I quit playing the game. That was enough. You can say all you want that video games don’t make people violent, that they don’t cause violent behavior or whatever and that is mostly true. But when games present gory, violent death in such a routine and COMMON way, then there is something psychological going on at the level of the people that design this shit, the people that consume this shit, and the culture that says that this kind of shit is OK to consume in entertainment without any sense of morality, meaning or value- or even a sense of subversion or artistic antagonism, which I think can make gore and violence carry unique and possibly valuable meaning- like Hotline Miami or Cannibal Holocaust.

But no, Tomb Raider asks you to be shocked by images of dismembered bodies after you’ve spent an entire game murdering people ad being murdered. I mean, WTF- Lara Croft in this game is more Rambo (from the FOURTH movie) than the Lara Croft in the original Tomb Raider games. Just because she’s written to simper and wince, to express self-doubt and to gasp occasionally doesn’t make her the “strong female character” that games never can seem to get right anyway.

So back to Nintendo for me, I found a $4 copy of Metroid: Other M so I’m going to give that a second chance.

On the Screen

I watched the Space Pirate Captain Harlock CGI movie on Netflix…well, it wasn’t great. Whoever did the production design miss that one of the coolest things about old Matsumoto anime is that he had AMAZING ship designs. It’s cool that the Arcadia always has all of this smoke billowing out of it (in space) but it looks more like some kind of Giger thing than the space battleship from the old Harlock. They got the Cosmo Dragoons right, at least. The animation is a little over the quality of the cutscenes in a Squaresoft game. Detailed and decent,  but not really very impressive.

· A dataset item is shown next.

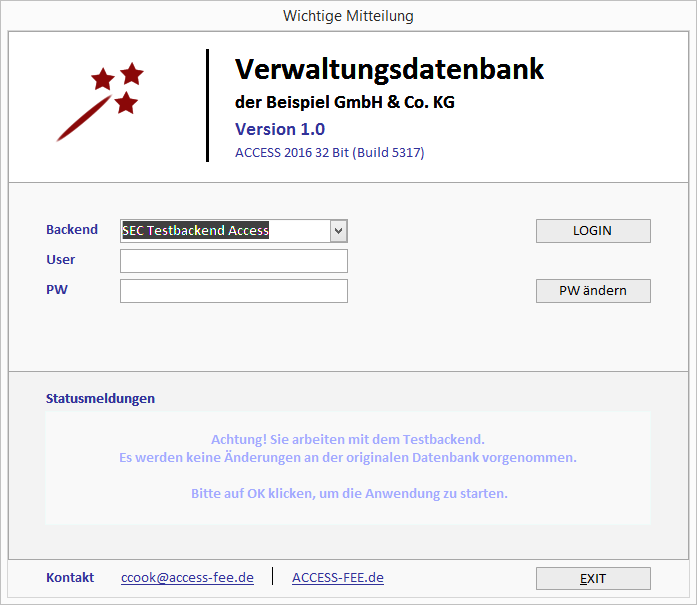Click the 'PW ändern' button
This screenshot has width=697, height=605.
point(593,291)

Harlock himself is…interesting. There’s a MAJOR change in the character, two actually, that I don’t really care for. One is telegraphed pretty much from the very beginning, the other is something that fundamentally changes the character and motives. Harlock looks amazing, and his first appearance is really well done. Somehow they managed to make Yattaran at least slightly realistic. No Tochiro, no Emeraldas, no cool ass prologue with Phantom F. Harlock in WWII or anything like that.

I dunno, the writing was just really awful in that modern anime  nonsense kind of way. None of the classic Harlock stuff is really there or it’s there because it feels like the writers felt like they had to tip the hat. Because, I guess, it’s kind of a “reboot” or prequel in a way. A resounding meh.

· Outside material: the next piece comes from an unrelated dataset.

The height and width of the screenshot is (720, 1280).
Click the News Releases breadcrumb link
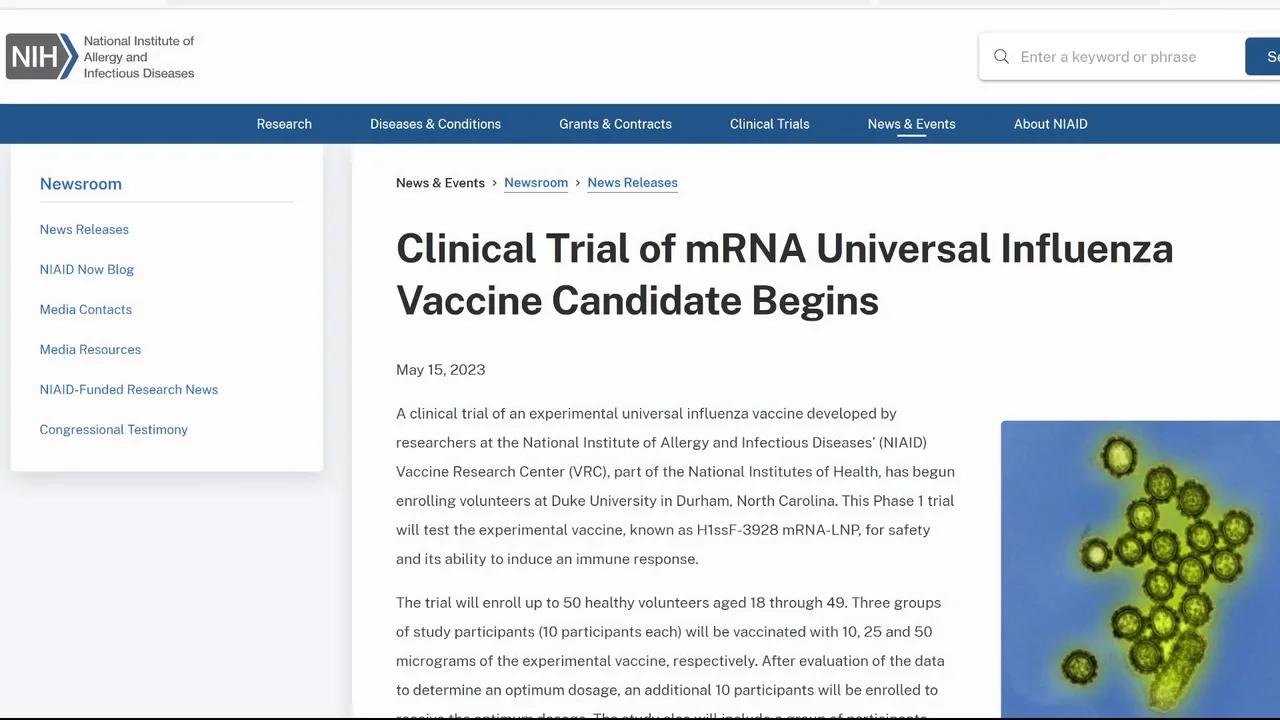632,183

It’s funny, as a kid I watched Harlock and loved it, years later I saw that “Just for Kids” VHS cassette of “Vengeance of the Space Pirate” that shows Harlock getting shot in the face on the cover (again- “Just for Kids”) and picked it up. For a few years, that was the only recorded Harlock I had, until Animego released Arcadia of My Youth. When I got that, I was stunned. I had assumed that Vengeance of the Space Pirate was cobbled together from shows, movies, etc. as it used to be with anime, but it was actually just an 80 minute edit of Arcadia of My Youth. Still probably my favorite non-Miyazaki Japanimation film. Yep, Japanimation.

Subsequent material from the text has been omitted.